TRIBUNSOLO.COM - Bulan Ramadhan 1446 Hijriah tinggal beberapa hari lagi.
Satu di antara yang perlu diperhatikan sebelum bulan Ramadhan tiba adalah melunasi utang puasa.
Beberapa dari kamu mungkin pernah melewatkan beberapa hari puasa karena sakit, perjalanan, atau alasan lainnya.
Jika itu yang terjadi, penting untuk segera melunasi puasa yang terlewat sebelum Ramadan berikutnya.

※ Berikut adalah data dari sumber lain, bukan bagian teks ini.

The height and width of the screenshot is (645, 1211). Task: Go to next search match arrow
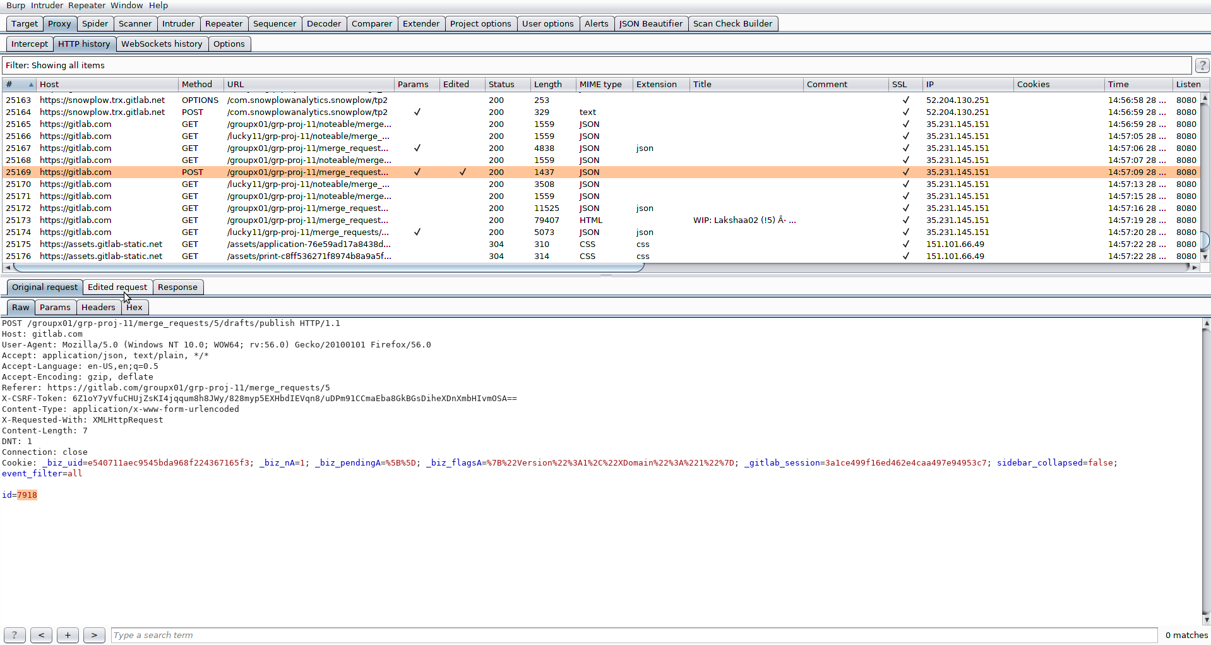point(94,636)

Lantas, kapan batas waktu untuk mengqadha’ atau mengganti puasa yang terlewat? Simak penjelasannya berikut ini!
Batas waktu mengqadha puasa
Menurut Maharati Marfuah dalam buku Qadha' dan Fidyah Puasa (2020), para ulama sepakat bahwa batas waktu untuk mengqadha’ puasa adalah setelah habisnya bulan Ramadan hingga bertemu lagi dengan bulan Ramadan tahun depan.

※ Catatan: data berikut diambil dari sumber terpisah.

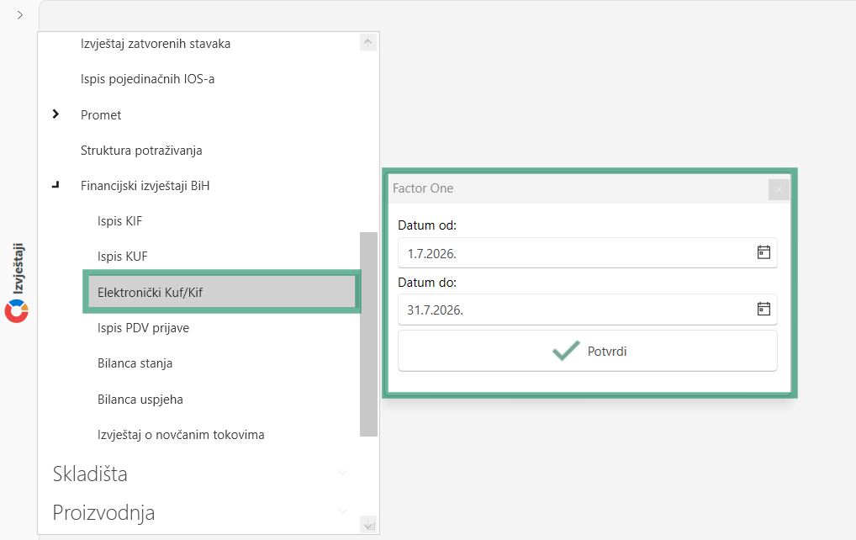
Task: Close the Factor One dialog
Action: pyautogui.click(x=779, y=189)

Artinya batas mengganti utang puasa sampai masuk bulan Ramadhan di tahun selanjutnya.
Artinya, kamu memiliki waktu sepanjang tahun setelah Ramadan untuk mengganti puasa yang terlewat, kecuali jika ada uzur syar'i yang membolehkan untuk tidak berpuasa di bulan Ramadan. Hal ini berdasarkan firman Allah SWT dalam QS. Al-Baqarah: 185:
"Dan siapa yang sakit atau dalam perjalanan, boleh tidak berpuasa, namun harus mengganti di hari yang lain."
Namun, jika seseorang tidak membayar utang puasa hingga Ramadan berikutnya, maka ada beberapa pandangan berbeda di kalangan para ulama.
Pendapat ulama tentang menunda qadha puasa
Menurut Juliani Syafitri dalam Analisis Pendapat Sayyid Sabiq tentang Qadha Puasa bagi Wanita Hamil dan Menyusui (2021), menjelaskan bahwa menurut mazhab Syafi'i, seseorang yang membatalkan puasa tanpa ada uzur syar'i wajib segera mengqadha puasa yang terlewat.
Jika seseorang menunda pelaksanaan qadha puasa hingga Ramadan berikutnya, maka setelah menjalani puasa Ramadan yang baru, ia tetap wajib mengqadha puasa yang terlewat dan juga harus membayar fidyah (kafarat).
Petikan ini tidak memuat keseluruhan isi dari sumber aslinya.